Côté français, le manque à gagner est d’abord littéral : le XV de France n’arrive plus à remporter ses matchs. Mais la dimension financière n’est pas absente des calculs de Bernard Laporte. L’équipe nationale n’est pas seulement la vitrine de la Fédération française. C’est aussi et surtout son meilleur actif pour générer des recettes. A force de perdre, elle va se rendre de moins en moins attractive. On en a d’ailleurs eu un avant-goût lors du dernier tournoi des six nations. Des places restaient disponibles au grand public quelques jours avant les rencontres, phénomène très inhabituel mais qui pourrait bien le devenir de moins en moins si Guy Novès (ou son successeurs) ne parvenait pas à redresser la barre. En attendant que d’éventuelles mesures sur la formation ou la gestion des internationaux ne produisent leurs hypothétiques effets, la FFR a trouvé des expédients de court termes, comme l’organisation d’un match France – Italie à Marseille en 2017, tablant sur l’effet « nouveauté » d’une rencontre du Tournoi en province, qui devrait permettre de remplir le Vélodrome quand la même affiche aurait certainement fait sonner creux le Stade de France.
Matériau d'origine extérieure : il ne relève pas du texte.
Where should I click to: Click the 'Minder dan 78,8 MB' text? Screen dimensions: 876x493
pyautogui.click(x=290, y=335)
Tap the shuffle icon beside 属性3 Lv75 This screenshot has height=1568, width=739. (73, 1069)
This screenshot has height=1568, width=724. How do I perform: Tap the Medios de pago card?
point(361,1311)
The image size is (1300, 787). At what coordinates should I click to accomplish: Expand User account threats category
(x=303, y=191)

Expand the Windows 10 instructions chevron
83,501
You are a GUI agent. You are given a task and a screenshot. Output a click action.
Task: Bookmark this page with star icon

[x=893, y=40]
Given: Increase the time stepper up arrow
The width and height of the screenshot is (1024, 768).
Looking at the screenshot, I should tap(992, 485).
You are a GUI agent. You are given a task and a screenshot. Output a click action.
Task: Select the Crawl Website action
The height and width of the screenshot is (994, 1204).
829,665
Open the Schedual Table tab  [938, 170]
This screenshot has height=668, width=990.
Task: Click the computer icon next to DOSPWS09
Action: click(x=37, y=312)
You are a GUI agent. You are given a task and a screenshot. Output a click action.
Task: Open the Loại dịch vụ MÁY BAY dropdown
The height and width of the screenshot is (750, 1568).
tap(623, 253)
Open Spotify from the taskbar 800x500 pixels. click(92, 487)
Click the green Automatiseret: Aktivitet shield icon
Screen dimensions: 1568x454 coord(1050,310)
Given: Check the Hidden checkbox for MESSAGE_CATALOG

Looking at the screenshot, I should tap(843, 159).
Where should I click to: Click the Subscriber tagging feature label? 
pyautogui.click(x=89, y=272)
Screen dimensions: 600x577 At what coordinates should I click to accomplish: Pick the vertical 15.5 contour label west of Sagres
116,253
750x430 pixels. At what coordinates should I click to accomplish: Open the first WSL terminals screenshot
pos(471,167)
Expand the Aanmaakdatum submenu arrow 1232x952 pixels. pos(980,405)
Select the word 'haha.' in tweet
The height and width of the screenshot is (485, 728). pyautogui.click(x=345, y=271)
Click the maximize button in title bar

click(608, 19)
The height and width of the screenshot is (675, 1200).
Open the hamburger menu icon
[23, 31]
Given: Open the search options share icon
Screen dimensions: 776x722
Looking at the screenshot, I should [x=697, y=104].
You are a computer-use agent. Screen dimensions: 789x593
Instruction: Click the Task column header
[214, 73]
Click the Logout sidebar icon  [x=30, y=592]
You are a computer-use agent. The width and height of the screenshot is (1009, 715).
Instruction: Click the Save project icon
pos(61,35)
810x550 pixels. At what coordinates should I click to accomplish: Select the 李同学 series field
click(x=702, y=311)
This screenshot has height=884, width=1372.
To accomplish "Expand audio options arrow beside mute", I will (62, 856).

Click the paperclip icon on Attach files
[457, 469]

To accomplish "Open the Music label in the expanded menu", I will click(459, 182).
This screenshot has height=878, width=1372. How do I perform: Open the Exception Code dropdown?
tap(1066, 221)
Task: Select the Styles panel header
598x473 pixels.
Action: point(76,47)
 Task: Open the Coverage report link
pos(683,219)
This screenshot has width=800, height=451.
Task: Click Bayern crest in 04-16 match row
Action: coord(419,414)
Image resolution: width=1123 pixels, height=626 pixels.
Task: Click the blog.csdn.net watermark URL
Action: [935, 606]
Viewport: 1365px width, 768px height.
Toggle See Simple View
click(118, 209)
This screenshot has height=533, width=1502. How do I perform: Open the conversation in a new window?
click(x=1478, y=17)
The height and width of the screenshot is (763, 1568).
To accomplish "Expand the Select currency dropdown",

Une victoire tricolore à l’Ellis Park de Johannesburg samedi donnerait non seulement un petit répit à Guy Novès mais également au XV de France qui redorerait ainsi son image de marque. Et à la FFR qui compte aussi sur son équipe nationale pour porter sa candidature à l’organisation de la Coupe du monde 2023, à laquelle l’Afrique du Sud postule également. Une Coupe du monde très positive pour l’image de marque du rugby français. Et le tiroir-caisse de la fédération.